Bailey knew what Travis wasn’t saying. Rodriquez had been executed. When his body was found that would be apparent, and it would fit with his history. There would be no investigation outside the team Travis and John worked with.
“I’ve suggested Warbucks may have been behind it,” John warned Travis. “As I expressed to Raymond Greer, a
goodwill gesture, if he wasn’t involved, may be appropriate.”
There was that look again. As though they were keeping something from her that they knew they shouldn’t be.
“What’s going on with Raymond?” She lowered her voice to a breath of sound as that mental note kicked in. “And don’t bother telling me nothing.”
Travis and John shared “the look” again. It was beginning to get on her nerves.
“If the two of you didn’t want to tell me, then you’d better watch your expressions,” she stated irritably. “Spit it out now and get it over with, if you don’t mind.”
Travis glanced at her with a brooding look as John breathed out heavily.
“Not yet.” His voice was a breath of sound. “We’re not safe enough. Not yet.”
She wanted to kick both of them. “Whatever.” She rose from her chair, finished with the conversation now. She had her own suspicions, suspicions she wanted to reject simply because she detested Raymond Greer so thoroughly. But she had to admit that she detested a lot of the men she’d worked with.
If Raymond had been setting himself up to move into Warbucks’s sphere, then his attitude would make perfect sense. It would also explain his sincere affection for his wife, which she would have never believed if she hadn’t seen for herself.

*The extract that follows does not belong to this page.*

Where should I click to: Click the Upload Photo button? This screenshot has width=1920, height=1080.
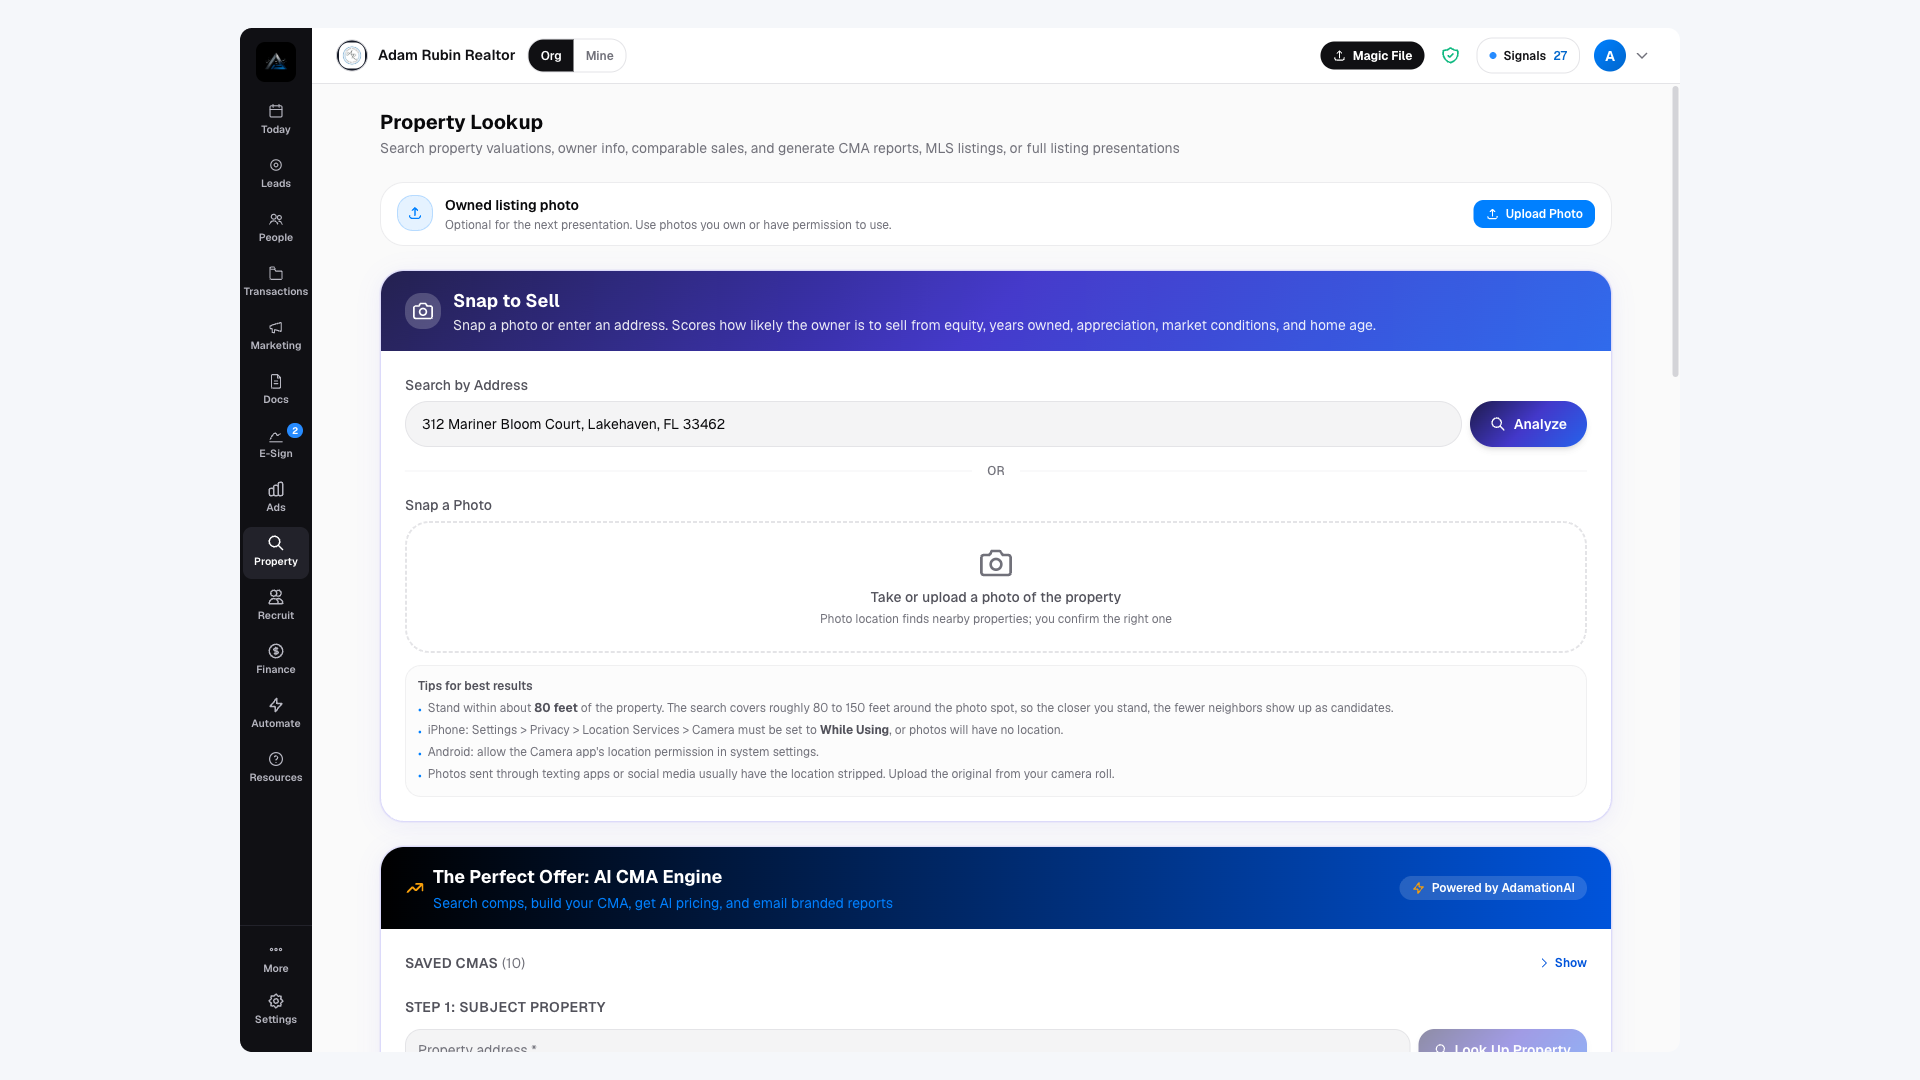(1534, 214)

She grimaced at the thought. She didn’t want to suspect what she was starting to suspect. It meant she was going to have to change her perceptions, and she really didn’t like doing that.
Turning back to both of them, she considered them with a narrow frown before mouthing, “Raymond’s covert.”

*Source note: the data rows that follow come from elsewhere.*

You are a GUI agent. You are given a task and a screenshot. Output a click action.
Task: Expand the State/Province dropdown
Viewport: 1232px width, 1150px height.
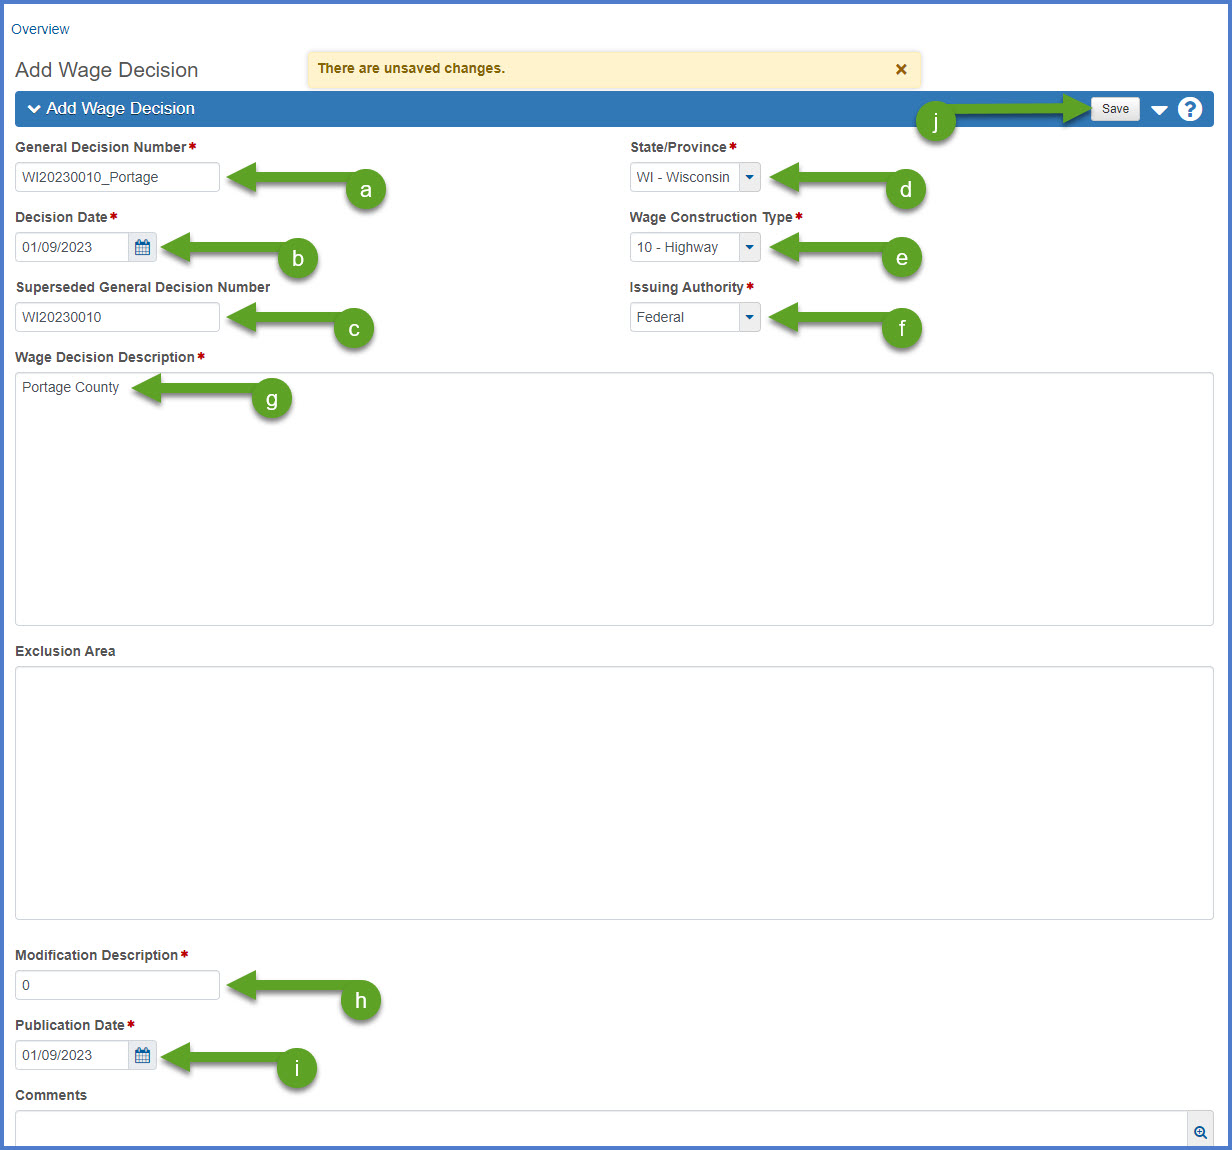749,177
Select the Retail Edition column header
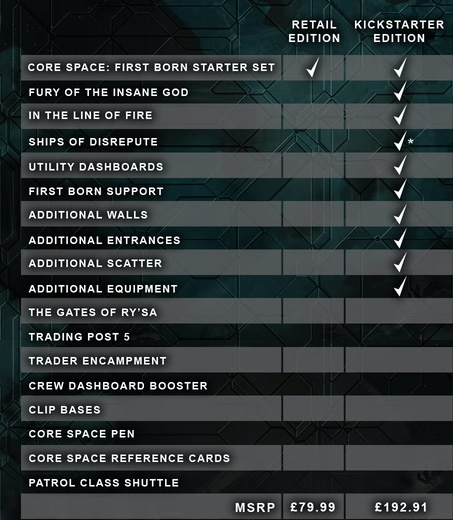This screenshot has height=520, width=453. [314, 31]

John glanced at Travis, then to her, and nodded sharply.
Fuck. Dammit.
She stomped her foot against the rug before kicking out a pillow that had lain forgotten in the floor. With her good
arm she swept the blankets off the bed, kicked them, and cursed silently again before turning on the two men again.

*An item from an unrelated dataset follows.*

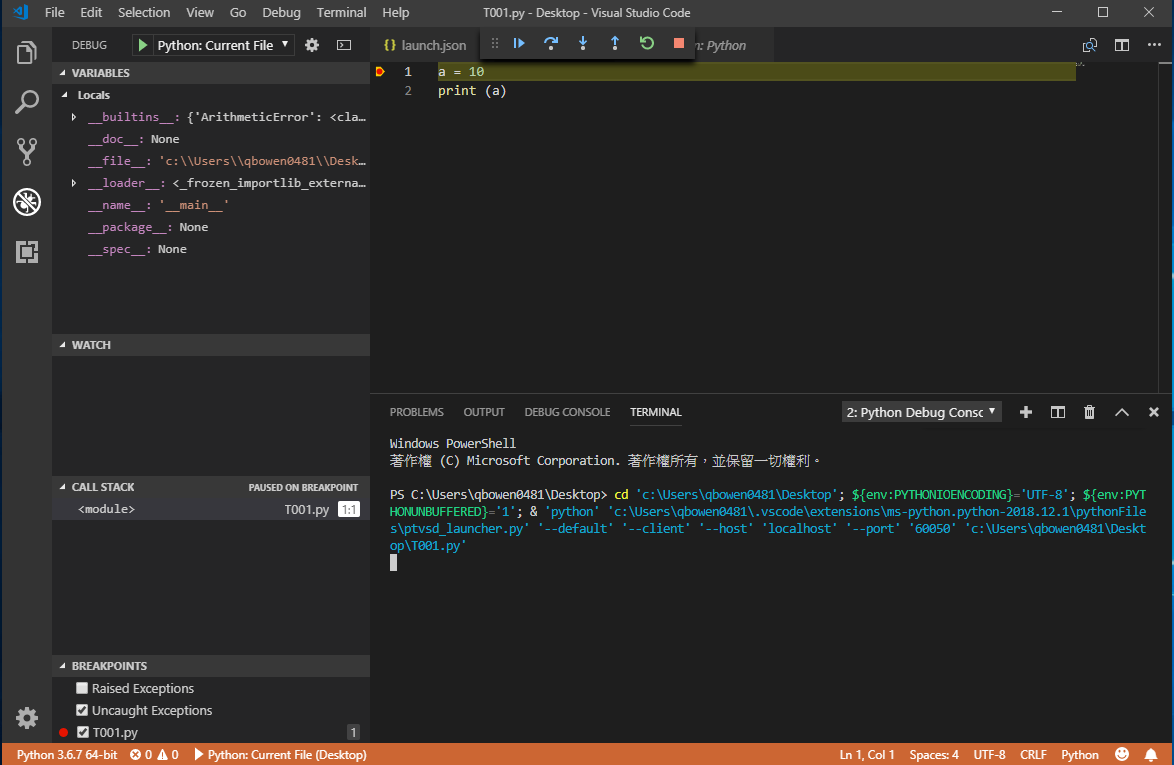Stop debugging with the red square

She didn’t want to believe it, she really didn’t. She detested Raymond. Arrogant. Superior. Conceited. The man was an asshole. He couldn’t be a good guy. She wouldn’t allow it. She didn’t want to accept it even as she knew she was going to be forced to.
She’d spent years investigating Raymond, so she knew his cover was damned deep. That took careful planning. It took an agent setting himself up, effectively going rogue, and aligning himself with a backup team no one would suspect.
John’s team.
She glared at him. Her teeth clenched until she was afraid she was going to crack her own molars.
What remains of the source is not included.